**Exercise description:** In the listing below, change "GUI agent" to "screen assistant" wherever it occurs and leave every other line as it is.

**Data extract:**
-- begin --
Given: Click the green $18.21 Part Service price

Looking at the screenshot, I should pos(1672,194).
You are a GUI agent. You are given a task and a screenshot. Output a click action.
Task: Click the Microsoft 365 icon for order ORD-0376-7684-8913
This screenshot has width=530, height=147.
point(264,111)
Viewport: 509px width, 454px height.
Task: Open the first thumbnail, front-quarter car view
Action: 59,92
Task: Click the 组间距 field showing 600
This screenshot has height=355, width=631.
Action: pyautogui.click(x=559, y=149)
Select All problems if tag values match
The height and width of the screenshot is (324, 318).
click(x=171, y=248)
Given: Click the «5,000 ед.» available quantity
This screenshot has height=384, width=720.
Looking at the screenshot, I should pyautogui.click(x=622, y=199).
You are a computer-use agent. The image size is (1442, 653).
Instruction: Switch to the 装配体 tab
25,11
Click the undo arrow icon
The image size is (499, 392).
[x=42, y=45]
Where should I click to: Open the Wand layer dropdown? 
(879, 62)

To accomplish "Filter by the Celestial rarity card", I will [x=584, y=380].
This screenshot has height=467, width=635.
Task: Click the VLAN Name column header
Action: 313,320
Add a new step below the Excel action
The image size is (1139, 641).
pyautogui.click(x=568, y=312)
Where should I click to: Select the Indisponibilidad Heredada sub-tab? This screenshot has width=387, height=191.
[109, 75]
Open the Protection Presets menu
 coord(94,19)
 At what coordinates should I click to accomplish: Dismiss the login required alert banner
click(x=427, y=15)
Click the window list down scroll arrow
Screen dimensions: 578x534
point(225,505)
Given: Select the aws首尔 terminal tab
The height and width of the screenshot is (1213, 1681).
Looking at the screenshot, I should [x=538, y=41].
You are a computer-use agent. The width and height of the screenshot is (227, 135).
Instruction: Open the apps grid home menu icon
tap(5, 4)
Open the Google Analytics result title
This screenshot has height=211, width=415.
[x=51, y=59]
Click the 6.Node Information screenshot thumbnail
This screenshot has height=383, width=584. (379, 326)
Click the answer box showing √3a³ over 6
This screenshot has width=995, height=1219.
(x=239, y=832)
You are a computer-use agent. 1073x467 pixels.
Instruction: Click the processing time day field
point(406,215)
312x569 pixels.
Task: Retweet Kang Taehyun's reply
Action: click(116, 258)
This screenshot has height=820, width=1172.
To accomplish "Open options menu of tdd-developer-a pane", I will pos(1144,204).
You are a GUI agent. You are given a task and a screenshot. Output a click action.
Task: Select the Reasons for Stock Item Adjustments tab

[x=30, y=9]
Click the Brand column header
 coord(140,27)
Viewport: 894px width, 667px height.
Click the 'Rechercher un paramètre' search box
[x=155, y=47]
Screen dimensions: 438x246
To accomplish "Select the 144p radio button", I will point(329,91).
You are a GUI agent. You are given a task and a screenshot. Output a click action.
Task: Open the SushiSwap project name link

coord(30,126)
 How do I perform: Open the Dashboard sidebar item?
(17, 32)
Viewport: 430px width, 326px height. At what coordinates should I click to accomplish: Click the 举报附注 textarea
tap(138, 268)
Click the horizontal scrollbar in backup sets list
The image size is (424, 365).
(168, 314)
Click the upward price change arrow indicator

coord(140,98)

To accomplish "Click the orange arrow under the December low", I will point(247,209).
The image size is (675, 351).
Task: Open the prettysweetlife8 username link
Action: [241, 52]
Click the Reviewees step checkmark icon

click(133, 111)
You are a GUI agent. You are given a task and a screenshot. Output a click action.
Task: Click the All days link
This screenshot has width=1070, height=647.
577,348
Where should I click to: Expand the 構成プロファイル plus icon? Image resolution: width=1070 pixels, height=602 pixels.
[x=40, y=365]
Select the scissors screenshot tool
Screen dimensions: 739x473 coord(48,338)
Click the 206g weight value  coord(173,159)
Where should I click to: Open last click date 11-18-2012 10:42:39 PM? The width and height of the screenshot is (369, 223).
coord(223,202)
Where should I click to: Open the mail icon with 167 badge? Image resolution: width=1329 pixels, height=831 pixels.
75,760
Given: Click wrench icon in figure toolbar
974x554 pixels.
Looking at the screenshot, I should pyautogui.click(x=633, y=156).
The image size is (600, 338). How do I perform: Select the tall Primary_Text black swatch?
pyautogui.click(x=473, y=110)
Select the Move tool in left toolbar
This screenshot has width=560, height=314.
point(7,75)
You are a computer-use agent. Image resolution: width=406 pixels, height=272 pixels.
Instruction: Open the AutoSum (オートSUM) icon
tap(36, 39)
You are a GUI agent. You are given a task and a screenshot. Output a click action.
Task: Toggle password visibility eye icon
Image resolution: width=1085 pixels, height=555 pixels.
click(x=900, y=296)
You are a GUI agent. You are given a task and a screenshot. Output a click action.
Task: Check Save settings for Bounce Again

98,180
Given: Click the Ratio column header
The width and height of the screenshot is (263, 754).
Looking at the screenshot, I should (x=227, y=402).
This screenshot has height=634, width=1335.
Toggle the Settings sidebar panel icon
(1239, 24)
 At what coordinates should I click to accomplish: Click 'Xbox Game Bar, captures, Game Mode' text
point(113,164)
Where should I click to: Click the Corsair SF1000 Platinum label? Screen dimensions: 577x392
-- end --
**Complete output:**
Given: Click the green $18.21 Part Service price

Looking at the screenshot, I should pos(1672,194).
You are a screen assistant. You are given a task and a screenshot. Output a click action.
Task: Click the Microsoft 365 icon for order ORD-0376-7684-8913
This screenshot has width=530, height=147.
point(264,111)
Viewport: 509px width, 454px height.
Task: Open the first thumbnail, front-quarter car view
Action: 59,92
Task: Click the 组间距 field showing 600
This screenshot has height=355, width=631.
Action: pyautogui.click(x=559, y=149)
Select All problems if tag values match
The height and width of the screenshot is (324, 318).
click(x=171, y=248)
Given: Click the «5,000 ед.» available quantity
This screenshot has height=384, width=720.
Looking at the screenshot, I should pyautogui.click(x=622, y=199).
You are a computer-use agent. The image size is (1442, 653).
Instruction: Switch to the 装配体 tab
25,11
Click the undo arrow icon
The image size is (499, 392).
[x=42, y=45]
Where should I click to: Open the Wand layer dropdown? 
(879, 62)

To accomplish "Filter by the Celestial rarity card", I will [x=584, y=380].
This screenshot has height=467, width=635.
Task: Click the VLAN Name column header
Action: 313,320
Add a new step below the Excel action
The image size is (1139, 641).
pyautogui.click(x=568, y=312)
Where should I click to: Select the Indisponibilidad Heredada sub-tab? This screenshot has width=387, height=191.
[109, 75]
Open the Protection Presets menu
 coord(94,19)
 At what coordinates should I click to accomplish: Dismiss the login required alert banner
click(x=427, y=15)
Click the window list down scroll arrow
Screen dimensions: 578x534
point(225,505)
Given: Select the aws首尔 terminal tab
The height and width of the screenshot is (1213, 1681).
Looking at the screenshot, I should [x=538, y=41].
You are a computer-use agent. The width and height of the screenshot is (227, 135).
Instruction: Open the apps grid home menu icon
tap(5, 4)
Open the Google Analytics result title
This screenshot has height=211, width=415.
[x=51, y=59]
Click the 6.Node Information screenshot thumbnail
This screenshot has height=383, width=584. (379, 326)
Click the answer box showing √3a³ over 6
This screenshot has width=995, height=1219.
(x=239, y=832)
You are a computer-use agent. 1073x467 pixels.
Instruction: Click the processing time day field
point(406,215)
312x569 pixels.
Task: Retweet Kang Taehyun's reply
Action: click(116, 258)
This screenshot has height=820, width=1172.
To accomplish "Open options menu of tdd-developer-a pane", I will pos(1144,204).
You are a screen assistant. You are given a task and a screenshot. Output a click action.
Task: Select the Reasons for Stock Item Adjustments tab

[x=30, y=9]
Click the Brand column header
 coord(140,27)
Viewport: 894px width, 667px height.
Click the 'Rechercher un paramètre' search box
[x=155, y=47]
Screen dimensions: 438x246
To accomplish "Select the 144p radio button", I will point(329,91).
You are a screen assistant. You are given a task and a screenshot. Output a click action.
Task: Open the SushiSwap project name link

coord(30,126)
 How do I perform: Open the Dashboard sidebar item?
(17, 32)
Viewport: 430px width, 326px height. At what coordinates should I click to accomplish: Click the 举报附注 textarea
tap(138, 268)
Click the horizontal scrollbar in backup sets list
The image size is (424, 365).
(168, 314)
Click the upward price change arrow indicator

coord(140,98)

To accomplish "Click the orange arrow under the December low", I will point(247,209).
The image size is (675, 351).
Task: Open the prettysweetlife8 username link
Action: [241, 52]
Click the Reviewees step checkmark icon

click(133, 111)
You are a screen assistant. You are given a task and a screenshot. Output a click action.
Task: Click the All days link
This screenshot has width=1070, height=647.
577,348
Where should I click to: Expand the 構成プロファイル plus icon? Image resolution: width=1070 pixels, height=602 pixels.
[x=40, y=365]
Select the scissors screenshot tool
Screen dimensions: 739x473 coord(48,338)
Click the 206g weight value  coord(173,159)
Where should I click to: Open last click date 11-18-2012 10:42:39 PM? The width and height of the screenshot is (369, 223).
coord(223,202)
Where should I click to: Open the mail icon with 167 badge? Image resolution: width=1329 pixels, height=831 pixels.
75,760
Given: Click wrench icon in figure toolbar
974x554 pixels.
Looking at the screenshot, I should pyautogui.click(x=633, y=156).
The image size is (600, 338). How do I perform: Select the tall Primary_Text black swatch?
pyautogui.click(x=473, y=110)
Select the Move tool in left toolbar
This screenshot has width=560, height=314.
point(7,75)
You are a computer-use agent. Image resolution: width=406 pixels, height=272 pixels.
Instruction: Open the AutoSum (オートSUM) icon
tap(36, 39)
You are a screen assistant. You are given a task and a screenshot. Output a click action.
Task: Toggle password visibility eye icon
Image resolution: width=1085 pixels, height=555 pixels.
click(x=900, y=296)
You are a screen assistant. You are given a task and a screenshot. Output a click action.
Task: Check Save settings for Bounce Again

98,180
Given: Click the Ratio column header
The width and height of the screenshot is (263, 754).
Looking at the screenshot, I should (x=227, y=402).
This screenshot has height=634, width=1335.
Toggle the Settings sidebar panel icon
(1239, 24)
 At what coordinates should I click to accomplish: Click 'Xbox Game Bar, captures, Game Mode' text
point(113,164)
Where should I click to: Click the Corsair SF1000 Platinum label? Screen dimensions: 577x392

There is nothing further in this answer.